**AIM OF THE TASK**.
Word for word, quote the lines from the one containing "Click the VoixAI logo icon" to the end of the entries below, including both. Leave pictures out.

**THE RECORDS**.
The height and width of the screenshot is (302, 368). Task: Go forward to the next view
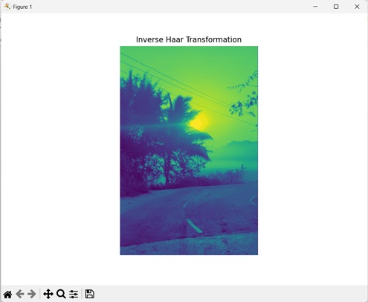tap(32, 294)
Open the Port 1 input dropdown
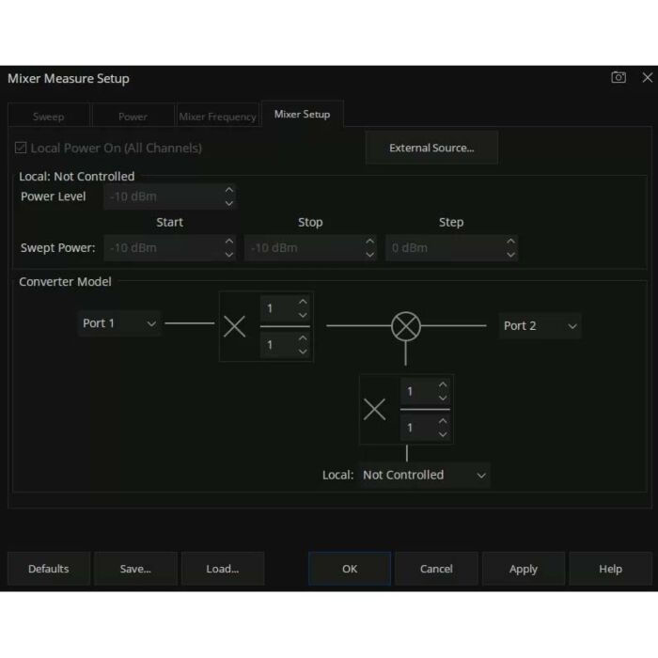The height and width of the screenshot is (658, 658). 119,323
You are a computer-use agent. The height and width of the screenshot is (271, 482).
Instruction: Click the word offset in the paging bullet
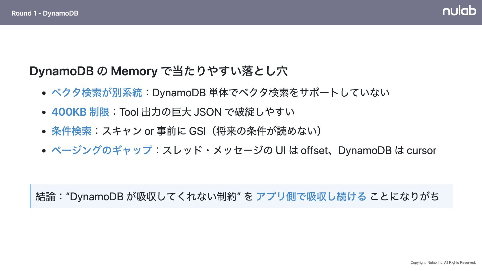[x=314, y=151]
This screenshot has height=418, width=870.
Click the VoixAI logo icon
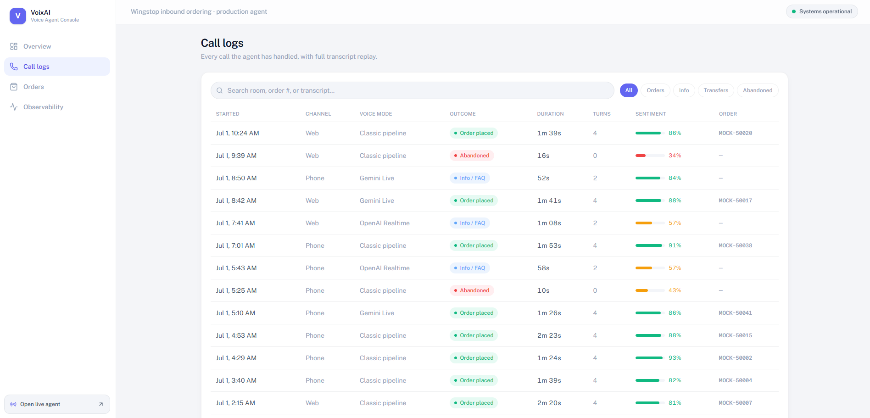(x=18, y=16)
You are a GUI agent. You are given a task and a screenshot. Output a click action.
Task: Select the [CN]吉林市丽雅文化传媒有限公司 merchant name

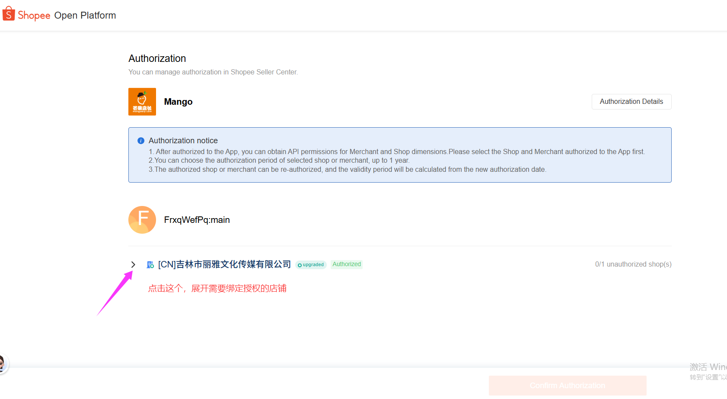point(224,264)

**RESPONSE TO THIS TASK**.
Click the VoixAI logo icon
(x=18, y=16)
You are a GUI agent. You are given a task and a screenshot. Output a click action.
Task: Select the [CN]吉林市丽雅文化传媒有限公司 merchant name

point(224,264)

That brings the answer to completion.